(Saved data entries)
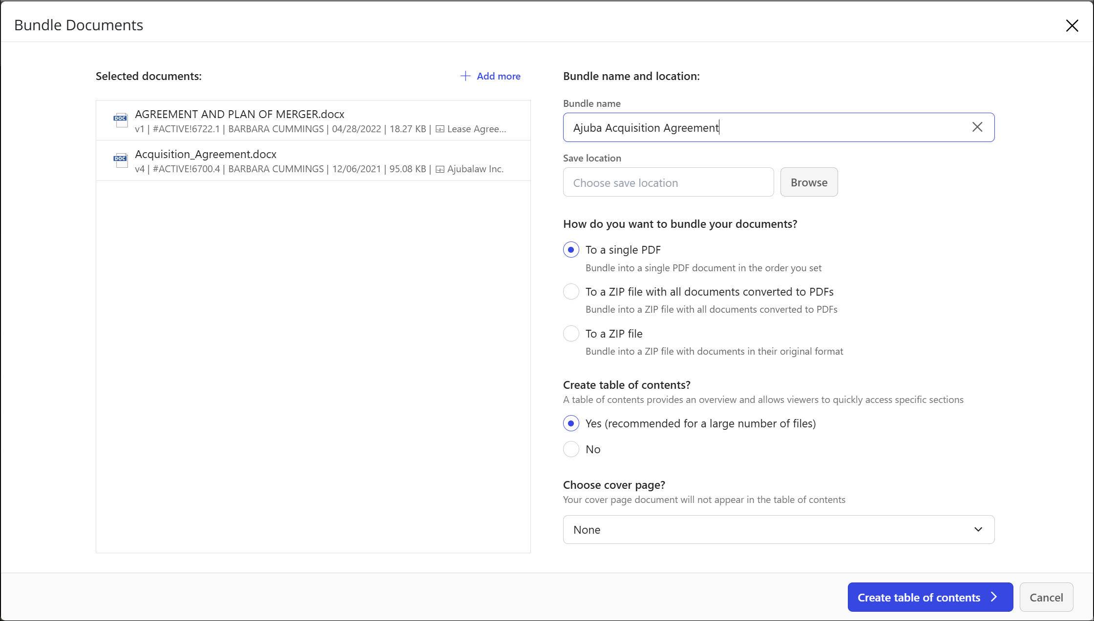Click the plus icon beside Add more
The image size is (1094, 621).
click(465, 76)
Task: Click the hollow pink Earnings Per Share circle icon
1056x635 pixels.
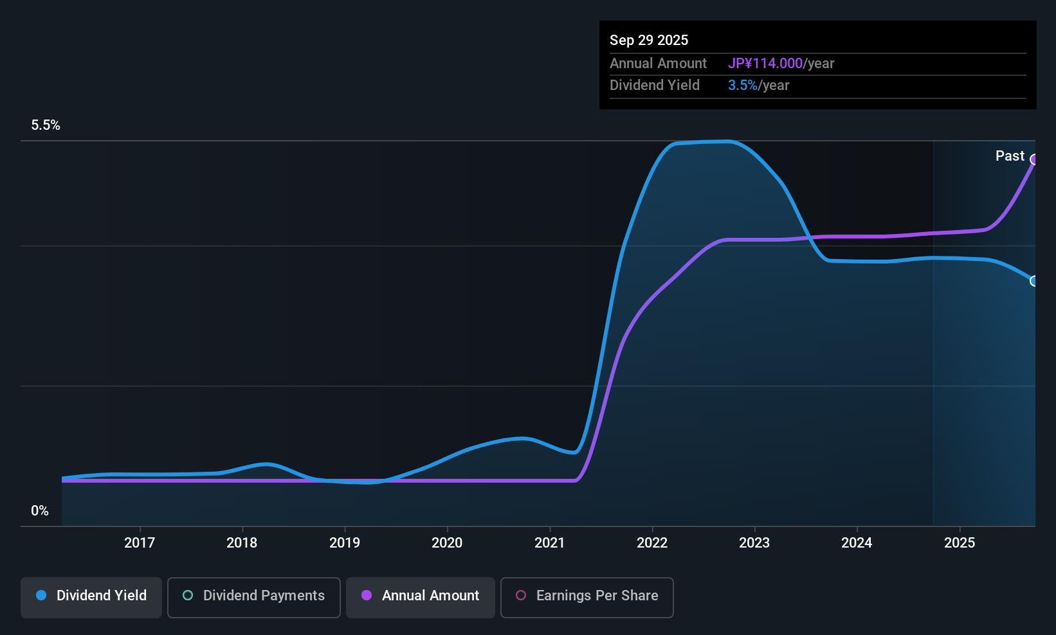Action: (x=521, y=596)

> [PROBLEM]: Please print exactly the lines from the line containing "Task: Click the" through the end of the records above, both included, leaving out every picture.

> [COMPLETED EXERCISE]:
Task: Click the hollow pink Earnings Per Share circle icon
1056x635 pixels.
Action: (x=521, y=596)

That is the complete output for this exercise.